Filed Pursuant to Rule 424(b)(5)
Registration No. 333-258497
PROSPECTUS SUPPLEMENT
(To Prospectus dated August 13, 2021)
Up to $75,000,000
Common Stock
This prospectus supplement is being filed to update, amend and supplement certain information in the sales prospectus of Pieris Pharmaceuticals, Inc. dated August 13, 2021 (including any documents incorporated by reference therein), or the Prior ATM Sales Prospectus. The Prior ATM Sales Prospectus will no longer be in effect as of the date of this prospectus supplement.
We previously entered into an Open Market Sale AgreementSM, or the Sales Agreement, with Jefferies LLC, or Jefferies, acting as sales agent, relating to our common stock, par value $0.001 per share, offered by the Prior ATM Sales Prospectus. On November 4, 2022, we entered into an amendment to the Sales Agreement. In accordance with the terms of the Sales Agreement, as amended, or the Amended Sales Agreement, under this prospectus supplement, we may now, through our sales agent, offer and sell from time to time shares of our common stock having an aggregate offering price of up to $75,000,000, exclusive of any amounts previously sold under the Sales Agreement. From August 2021 through November 2022, the Company issued and sold 7,112,130 shares under the Sales Agreement for gross proceeds of $33,610,121 and net proceeds of approximately $32.6 million, after deducting commissions to the sales agent on the shares sold and offering expenses.
Our common stock is listed on Nasdaq Capital Market under the symbol “PIRS.” The last reported sale price of our common stock on November 2, 2022 was $1.02 per share.
Sales of our common stock, if any, under this prospectus supplement and the accompanying prospectus may be made in sales deemed to be “at the market offerings” as defined in Rule 415(a)(4) under the Securities Act of 1933, as amended, or the Securities Act. Jefferies is not required to sell any specific number or dollar amount of securities, but subject to the terms and conditions of the Amended Sales Agreement, will act as sales agent on a best efforts basis and use commercially reasonable efforts consistent with its normal trading and sales practices, on mutually agreed terms between us and Jefferies. There is no arrangement for funds to be received in any escrow, trust or similar arrangement.

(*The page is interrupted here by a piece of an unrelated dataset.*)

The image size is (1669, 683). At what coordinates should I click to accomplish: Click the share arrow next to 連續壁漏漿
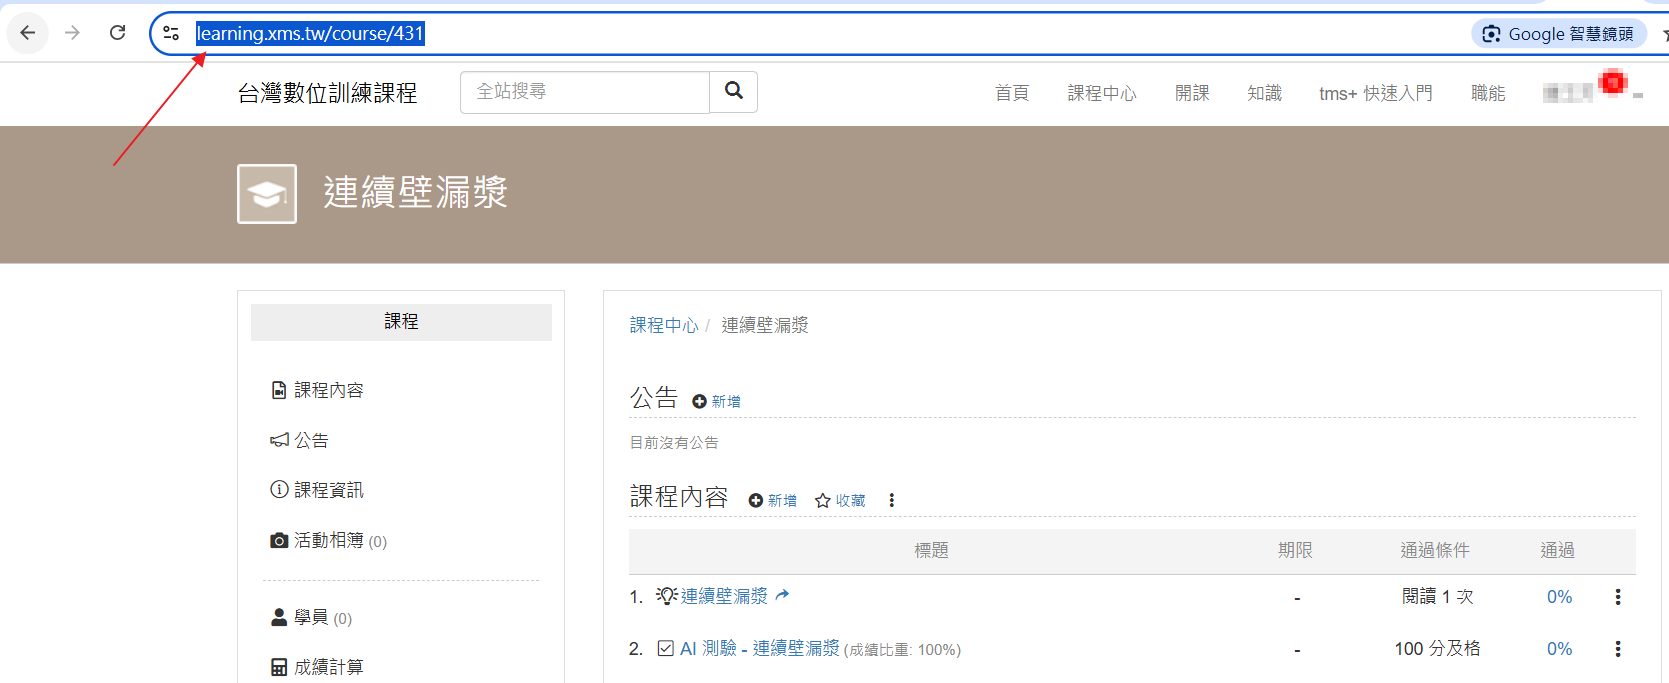click(x=782, y=595)
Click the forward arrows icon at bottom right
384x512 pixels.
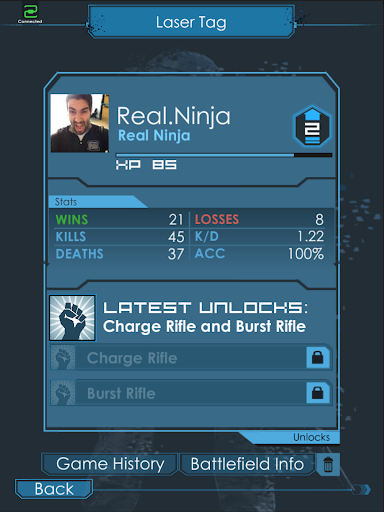point(362,489)
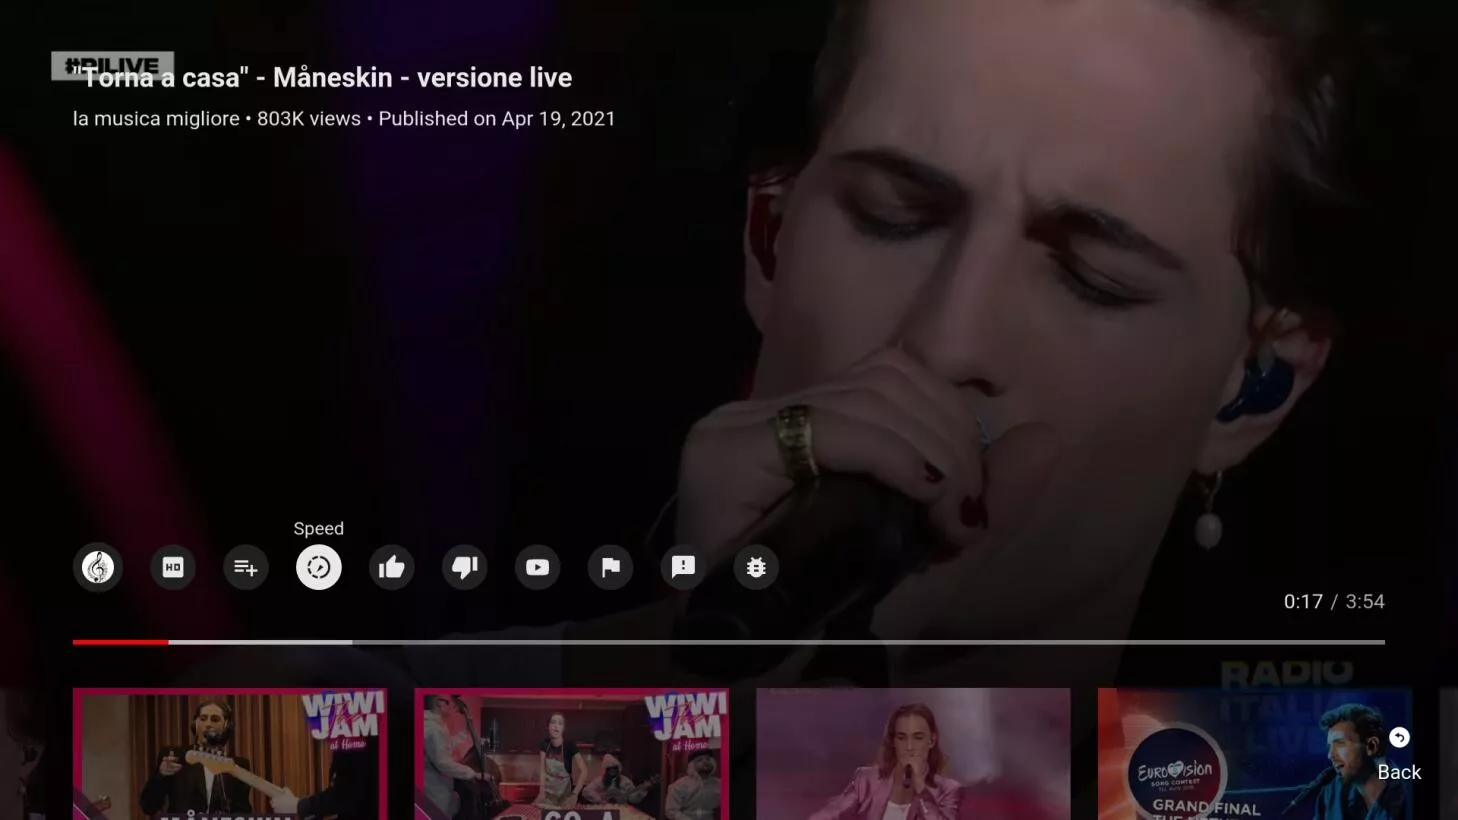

Jefferies will be entitled to compensation at a commission rate of 3.0% of the gross sales price per share of common stock sold under the Sales Agreement. In connection with the sale of shares of our common stock on our behalf, Jefferies will be deemed to be an “underwriter” within the meaning of the Securities Act and the compensation of Jefferies will be deemed to be underwriting commissions or discounts. We have also agreed to provide indemnification and contribution to Jefferies with respect to certain liabilities, including liabilities under the Securities Act or the Securities Exchange Act of 1934, as amended, or the Exchange Act. See “Plan of Distribution” beginning on page S-5 for additional information regarding the compensation to be paid to Jefferies.
Investing in our common stock involves risk. Before you make an investment in our shares, please read the section entitled “Risk Factors” beginning on page 52 of our Annual Report on Form 10-K filed with the Securities and Exchange Commission, or the SEC, on March 2, 2022, as updated by our subsequent Quarterly Reports on Form 10-Q filed and other filings with the SEC under the Securities Exchange Act of 1934, as amended, or the Exchange Act, which are incorporated herein by reference. Further, all information included in our Prior ATM Sales Prospectus is incorporated herein by reference.
Neither the SEC nor any state securities commission has approved or disapproved of these securities or determined if this prospectus supplement or the accompanying prospectus are truthful or complete. Any representation to the contrary is a criminal offense.
Jefferies
The date of this prospectus supplement is November 4, 2022.